TASK PROMPT>
Images in the records should be skipped while the rest is transcribed verbatim.

DATA PROVIDED>
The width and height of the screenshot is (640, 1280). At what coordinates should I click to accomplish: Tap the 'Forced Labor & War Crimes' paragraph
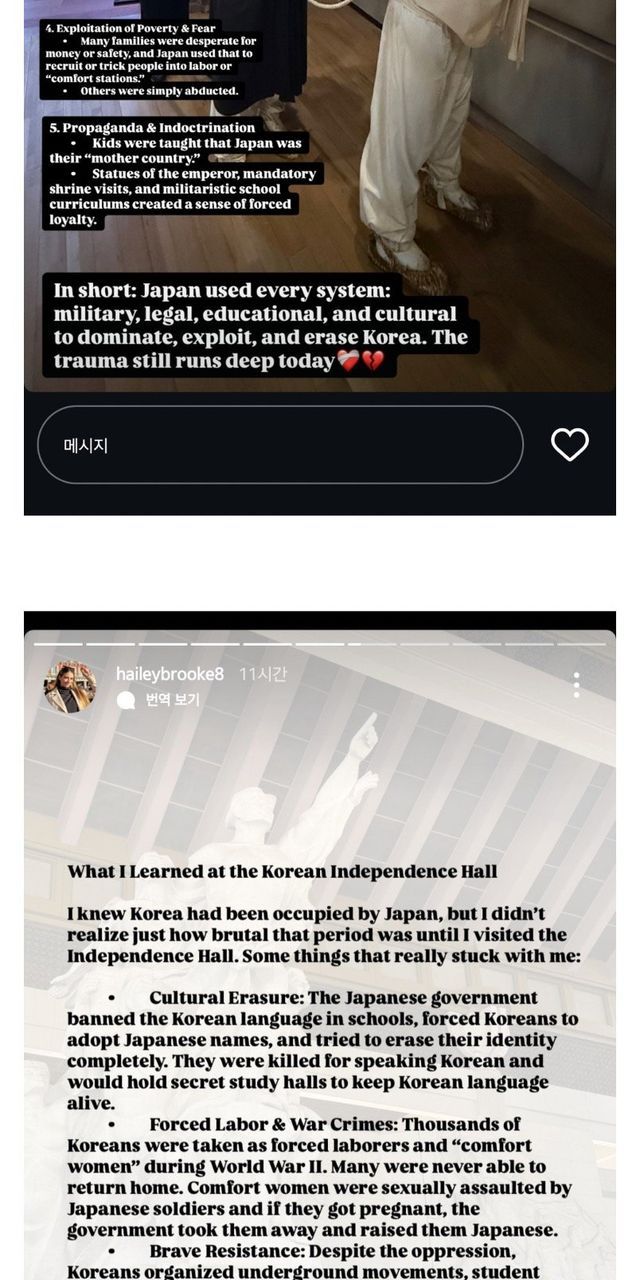click(x=320, y=1177)
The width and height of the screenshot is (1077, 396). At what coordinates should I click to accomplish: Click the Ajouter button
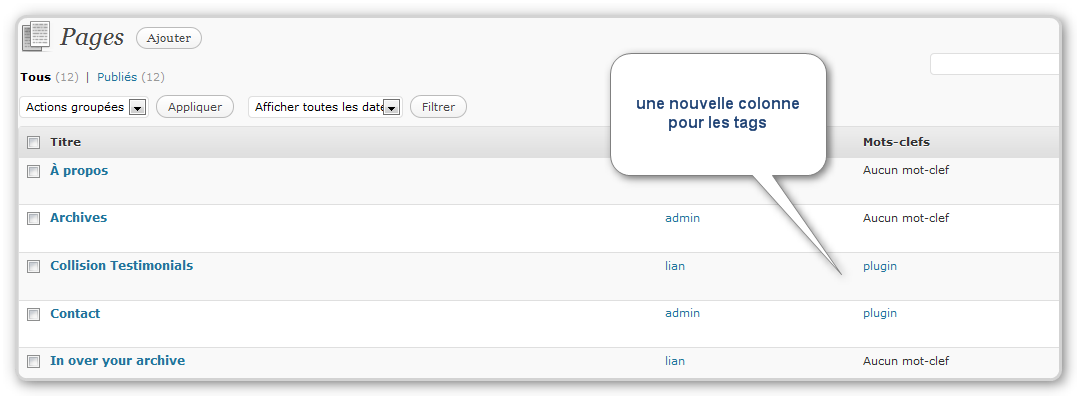[169, 38]
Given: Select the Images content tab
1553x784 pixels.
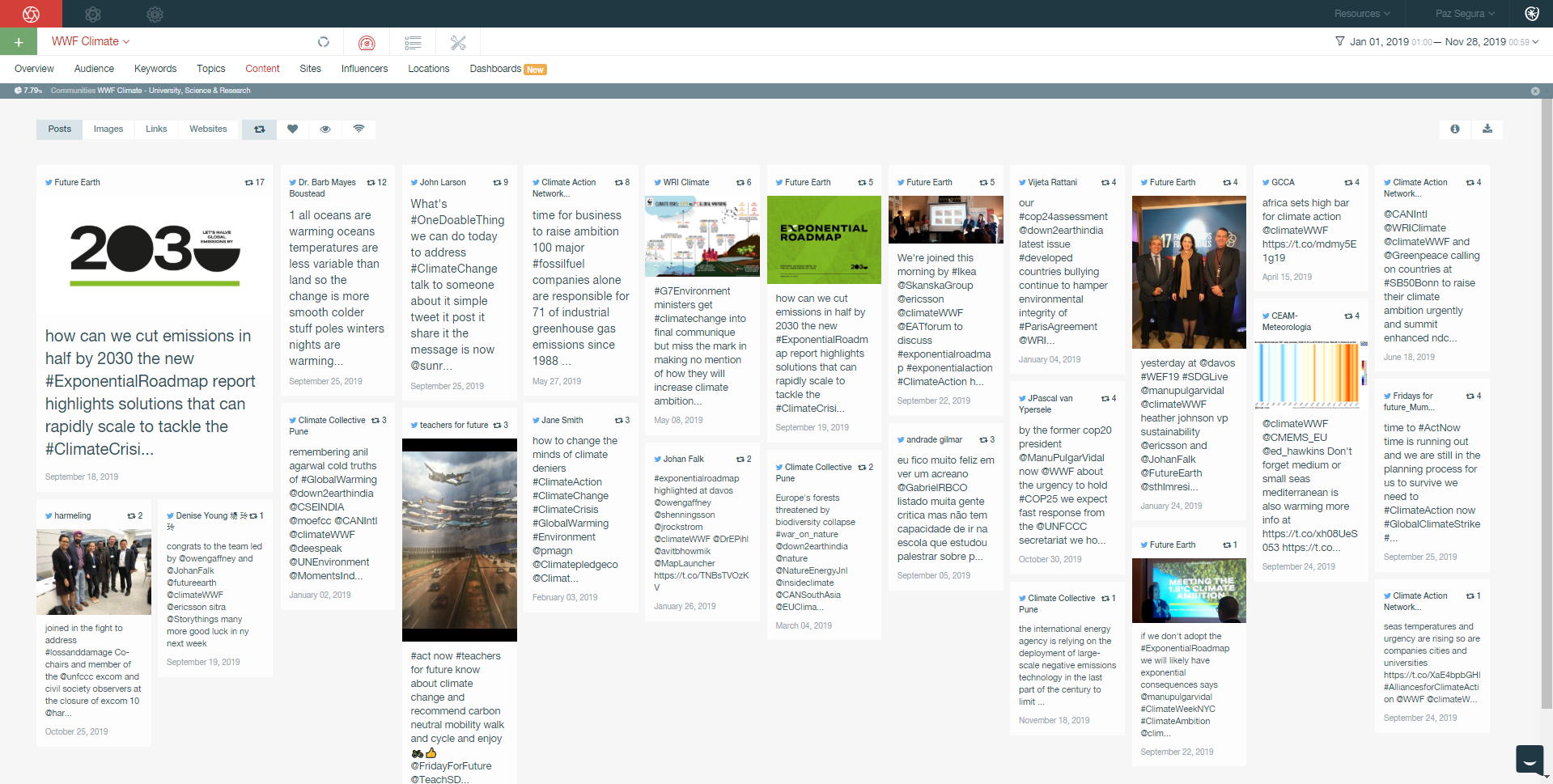Looking at the screenshot, I should pyautogui.click(x=108, y=129).
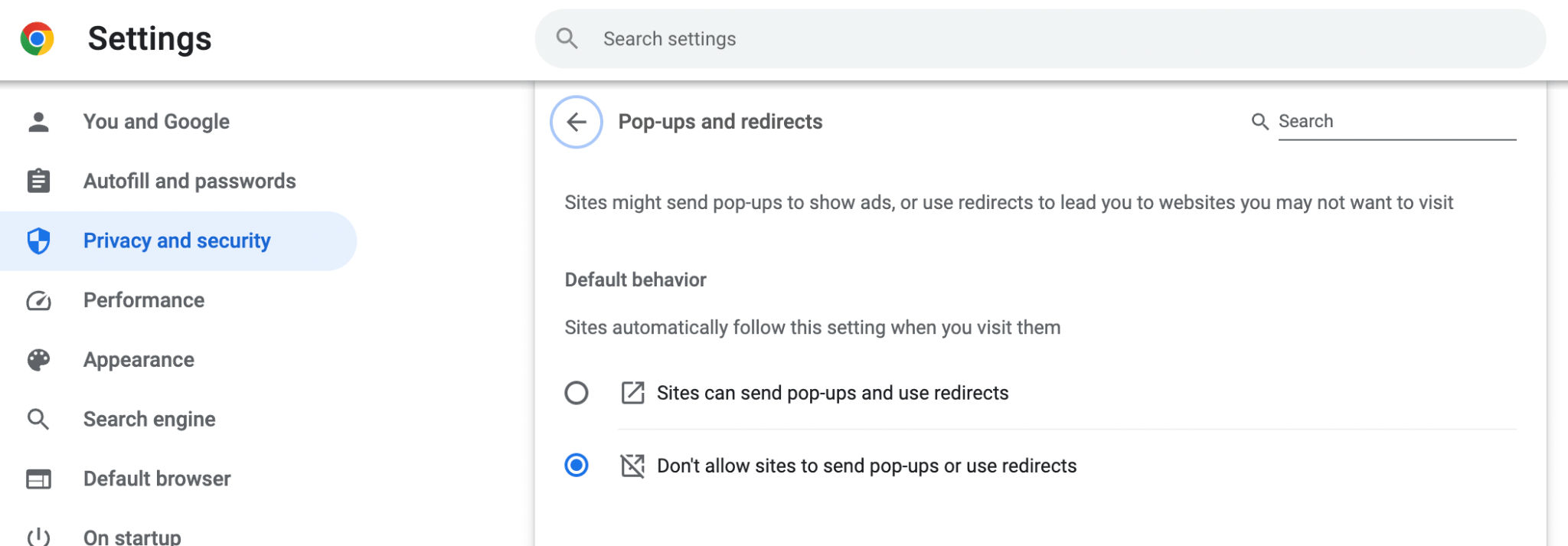Click the Default browser icon
This screenshot has height=546, width=1568.
[38, 478]
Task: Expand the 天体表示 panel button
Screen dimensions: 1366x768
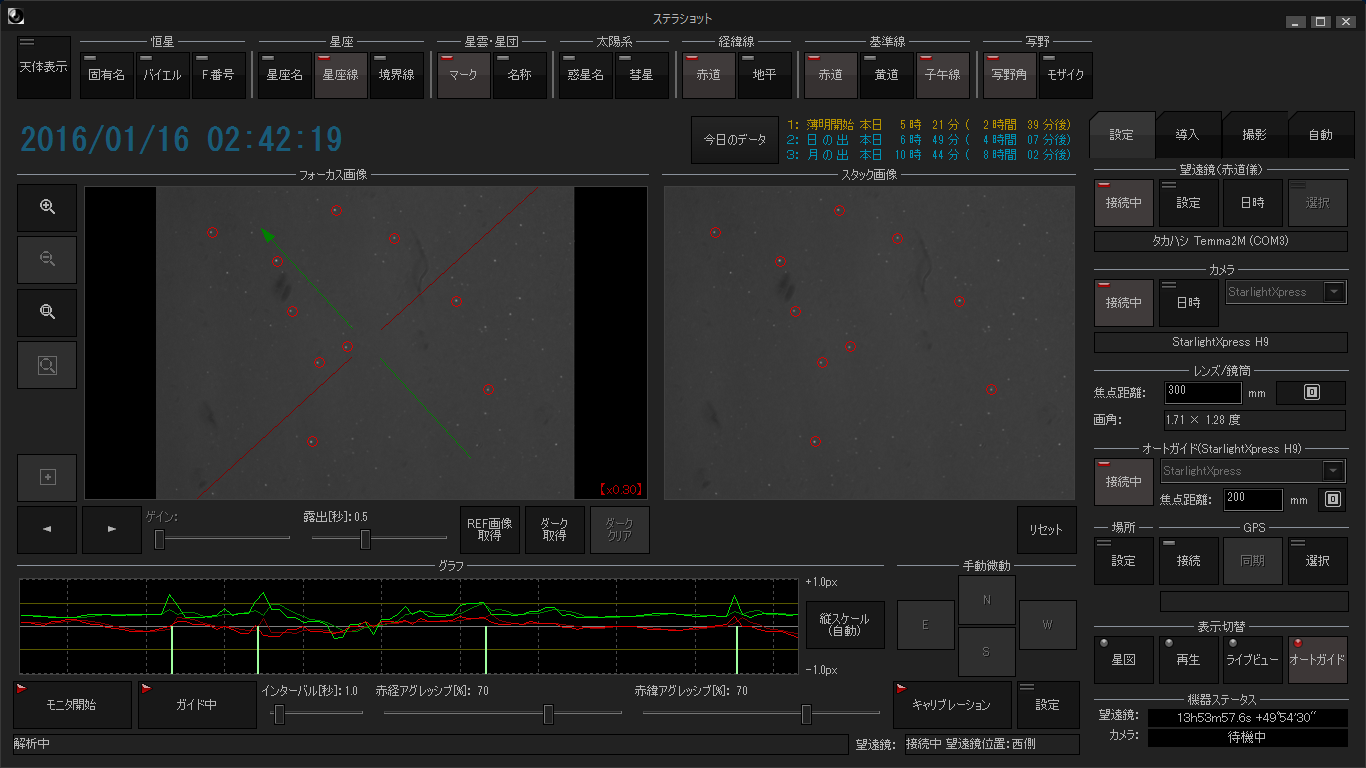Action: [x=44, y=67]
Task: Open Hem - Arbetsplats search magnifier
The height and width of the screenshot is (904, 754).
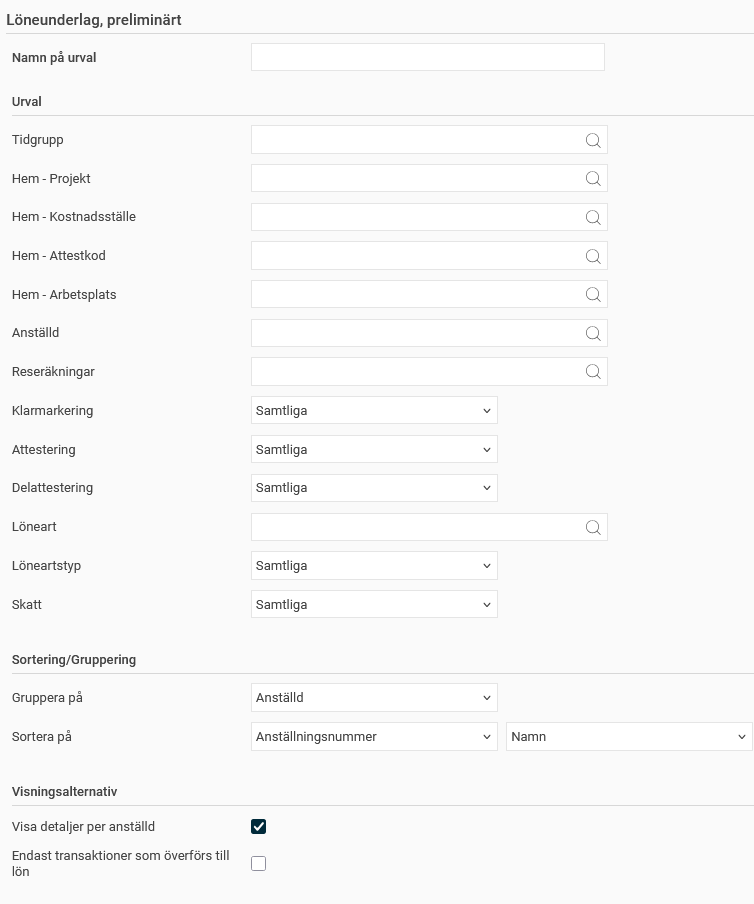Action: 593,295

SOLUTION>
The width and height of the screenshot is (640, 1280). At what coordinates should I click to accomplish: Tap the 'Forced Labor & War Crimes' paragraph
click(x=320, y=1177)
The width and height of the screenshot is (1077, 396). At what coordinates should I click to accomplish: Click the Ajouter button
[169, 38]
Given: Select the Images content tab
1553x784 pixels.
Looking at the screenshot, I should pyautogui.click(x=108, y=129).
Click the Default browser icon
This screenshot has height=546, width=1568.
[38, 478]
Task: Expand the 天体表示 panel button
Screen dimensions: 1366x768
Action: [x=44, y=67]
Task: Open Hem - Arbetsplats search magnifier
The height and width of the screenshot is (904, 754).
Action: 593,295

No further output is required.